しかし、まだ生きるか死ぬかの瀬戸際にいる彼には、どうしても市川のように安穏と睡眠をむさぼることなどできなかった。今後の事について考えずにはいられなかったのだ。
(ずっとこのままなんて耐えられない。早く元の体に戻りたい)
一番の願望。ただそう思う一方で、
(いや、でも、もしかしたら事故に遭って本当は天国に行くはずの俺の魂が、市川の体の中に入り込んだがために死なずに済んだのかもしれない。だから無理に戻ろうとするとかえって危険なのかもしれない)
という不安も浮かんでくる。もともとあり得ない状況なのだ。どんな危険が隠れているかわからない。けれども、しばらくそういった懸念をあれこれ考えていれば、
(いや、でも、やっぱりこのままなんて絶対に耐えられない……)
また願望がぶり返す。堂々巡りも甚だしかった。
「はぁ……」
春馬はため息をつき、右手をおでこに当てた。その仕草は、彼が困っている時にする癖のようなものだった。
「…………」
彼が眺める薄暗い天井には、美少女アニメの特大ポスターが貼られている。そんな物を見るにつけ、春馬はさらにため息が出る思いに駆られるのだった。残念ながら彼にはそういう系にまったく興味がなかったのだ。

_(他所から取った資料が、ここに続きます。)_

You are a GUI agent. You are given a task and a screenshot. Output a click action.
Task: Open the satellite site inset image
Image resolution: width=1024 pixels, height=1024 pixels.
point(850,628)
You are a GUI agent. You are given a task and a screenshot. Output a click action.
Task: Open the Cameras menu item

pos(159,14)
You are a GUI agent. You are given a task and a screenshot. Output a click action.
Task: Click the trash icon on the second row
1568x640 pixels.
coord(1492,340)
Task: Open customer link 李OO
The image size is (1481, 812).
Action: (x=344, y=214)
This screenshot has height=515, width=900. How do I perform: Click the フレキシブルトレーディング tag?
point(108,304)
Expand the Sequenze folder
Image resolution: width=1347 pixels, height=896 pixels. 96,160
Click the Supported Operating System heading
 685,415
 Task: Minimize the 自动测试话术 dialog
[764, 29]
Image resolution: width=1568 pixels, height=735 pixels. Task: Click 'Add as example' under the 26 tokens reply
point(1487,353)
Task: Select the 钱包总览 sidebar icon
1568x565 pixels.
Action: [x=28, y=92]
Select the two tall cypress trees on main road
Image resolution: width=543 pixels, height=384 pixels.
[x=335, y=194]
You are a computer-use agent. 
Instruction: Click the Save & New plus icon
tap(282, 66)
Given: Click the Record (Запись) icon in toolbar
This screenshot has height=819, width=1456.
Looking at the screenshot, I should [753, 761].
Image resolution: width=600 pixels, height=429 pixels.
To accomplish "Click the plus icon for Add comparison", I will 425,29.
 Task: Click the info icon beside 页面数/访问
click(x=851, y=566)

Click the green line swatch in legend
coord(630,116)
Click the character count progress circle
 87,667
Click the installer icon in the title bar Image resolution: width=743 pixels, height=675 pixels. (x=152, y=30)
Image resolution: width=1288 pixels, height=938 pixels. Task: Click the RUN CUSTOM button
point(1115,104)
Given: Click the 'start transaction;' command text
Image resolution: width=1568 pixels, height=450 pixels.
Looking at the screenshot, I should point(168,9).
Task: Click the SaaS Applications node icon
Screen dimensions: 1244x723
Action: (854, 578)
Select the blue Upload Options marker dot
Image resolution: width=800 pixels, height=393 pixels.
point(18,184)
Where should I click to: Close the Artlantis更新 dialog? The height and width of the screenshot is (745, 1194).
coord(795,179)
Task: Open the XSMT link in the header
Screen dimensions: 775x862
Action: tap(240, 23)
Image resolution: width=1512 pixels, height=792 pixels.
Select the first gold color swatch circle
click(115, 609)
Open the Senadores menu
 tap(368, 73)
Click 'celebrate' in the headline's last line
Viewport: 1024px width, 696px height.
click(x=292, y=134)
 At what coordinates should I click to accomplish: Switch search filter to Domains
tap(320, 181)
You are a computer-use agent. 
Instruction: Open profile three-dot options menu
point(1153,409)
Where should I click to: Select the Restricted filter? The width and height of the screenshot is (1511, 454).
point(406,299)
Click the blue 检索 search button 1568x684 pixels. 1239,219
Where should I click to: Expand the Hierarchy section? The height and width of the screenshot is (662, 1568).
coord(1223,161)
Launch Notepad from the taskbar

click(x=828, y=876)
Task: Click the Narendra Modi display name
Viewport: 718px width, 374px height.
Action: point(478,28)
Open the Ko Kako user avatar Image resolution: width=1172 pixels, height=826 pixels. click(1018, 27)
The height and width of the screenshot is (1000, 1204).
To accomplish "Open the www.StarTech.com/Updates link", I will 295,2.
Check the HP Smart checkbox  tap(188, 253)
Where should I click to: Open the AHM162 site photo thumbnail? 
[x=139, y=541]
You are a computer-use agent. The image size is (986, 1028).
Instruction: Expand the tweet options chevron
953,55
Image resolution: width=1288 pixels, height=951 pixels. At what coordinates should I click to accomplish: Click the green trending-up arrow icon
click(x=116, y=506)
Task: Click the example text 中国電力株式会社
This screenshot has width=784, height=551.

「まったく、あれの何がいいんだよ…………………………………って、おい!!」
その瞬間、春馬はある事に気付いて飛び起きた。
「体が、動かせる!? い、市川の体なのに!?」
そう、春馬はいつの間にか市川の体を動かしていたのだ。ごく自然に、自分の体のごとく。しかも、動かせるだけではない。着古されたスウェットの肌触り、わずかに口の中に残るオニギリの風味、日が当たらない部屋特有のかび臭さ、全ての感覚が完全にクリアなのだ。
「市川が寝ている時は、この体を自由にできるということか」
勘の良い春馬はすぐに現状を理解する。そして同時に、最近巷で流行っている事柄について連想せずにはいられなかった。一つのものを複数の人で共有するスタイル、シェアハウスやシェアサイクルのような……。それは、現在の春馬と市川の状態にも当てはめることができるのではないか。
「体をシェア、つまり、シェアボディってことか……」
春馬は薄暗いオタク部屋の中で一人、そう呟いたのだった。